The CAS Panel, however, held that it did not have the power to annul the elections tainted by gender discrimination and unlawful third-party interference, ruling that the power to do so rests with the AFC Congress.

The Panel further ordered the AFC to make a contribution towards Ms. Mohamed’s legal costs and to pay 75% of the costs of the arbitration.

Commenting on the case, Mark Mangan, partner, Singapore at Dechert LLP, said, “These are landmark decisions. First of all, the appeals vindicate Ms. Mohamed, whose allegations were all upheld. It is never easy to come forward with serious allegations against established interests and have the courage to see them through. She deserves enormous credit. Secondly, if I may say, the appeals vindicate the strategy we deployed to ensure that Ms. Mohamed was able to be heard by an independent CAS panel, and in the process established important precedents in sports jurisprudence.”

Mangan added: “It is difficult to prove a denial of justice, corruption (which by definition lurks in the shadows) or indeed gender discrimination, let alone prove all three in the one set of related proceedings in a hearing conducted remotely. Thus, the appeals represent a significant triumph in the struggle for diversity and transparency in sports governance, particularly here in Asia. It is a good day for Ms. Mohamed and international arbitration.”

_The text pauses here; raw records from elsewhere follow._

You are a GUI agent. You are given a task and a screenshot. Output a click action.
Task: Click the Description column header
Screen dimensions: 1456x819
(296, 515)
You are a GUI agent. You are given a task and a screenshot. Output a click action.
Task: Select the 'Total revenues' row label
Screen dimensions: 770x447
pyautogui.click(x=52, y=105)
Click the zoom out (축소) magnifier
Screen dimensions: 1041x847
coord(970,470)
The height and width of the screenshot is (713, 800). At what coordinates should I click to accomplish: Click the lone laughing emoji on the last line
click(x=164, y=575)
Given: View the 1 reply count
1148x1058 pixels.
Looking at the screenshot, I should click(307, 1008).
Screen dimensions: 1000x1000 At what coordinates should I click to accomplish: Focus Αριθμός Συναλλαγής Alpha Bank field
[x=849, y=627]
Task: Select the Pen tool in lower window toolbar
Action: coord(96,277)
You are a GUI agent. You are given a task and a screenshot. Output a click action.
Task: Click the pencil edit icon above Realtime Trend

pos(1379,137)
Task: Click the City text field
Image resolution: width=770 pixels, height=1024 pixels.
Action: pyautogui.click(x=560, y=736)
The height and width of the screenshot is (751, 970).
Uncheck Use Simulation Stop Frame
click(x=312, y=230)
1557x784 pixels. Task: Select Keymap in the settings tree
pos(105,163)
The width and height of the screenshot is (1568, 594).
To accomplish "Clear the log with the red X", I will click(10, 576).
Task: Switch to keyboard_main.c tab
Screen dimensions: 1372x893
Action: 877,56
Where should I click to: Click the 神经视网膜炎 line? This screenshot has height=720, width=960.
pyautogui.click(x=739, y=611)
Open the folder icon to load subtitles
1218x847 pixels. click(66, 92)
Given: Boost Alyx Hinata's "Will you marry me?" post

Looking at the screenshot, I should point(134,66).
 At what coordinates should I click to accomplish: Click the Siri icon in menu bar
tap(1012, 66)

Prior to elevating the matter to CAS, Dechert advised Ms Mohamed on the internal investigations conducted by the AFC and represented her in an in-person interview conducted by the AFC Disciplinary & Ethics Committee in Kuala Lumpur.

The Dechert team was led by Singapore-based partner Mark Mangan, supported by associates Ananya Mitra, Henry Defriez and Shilun Chen.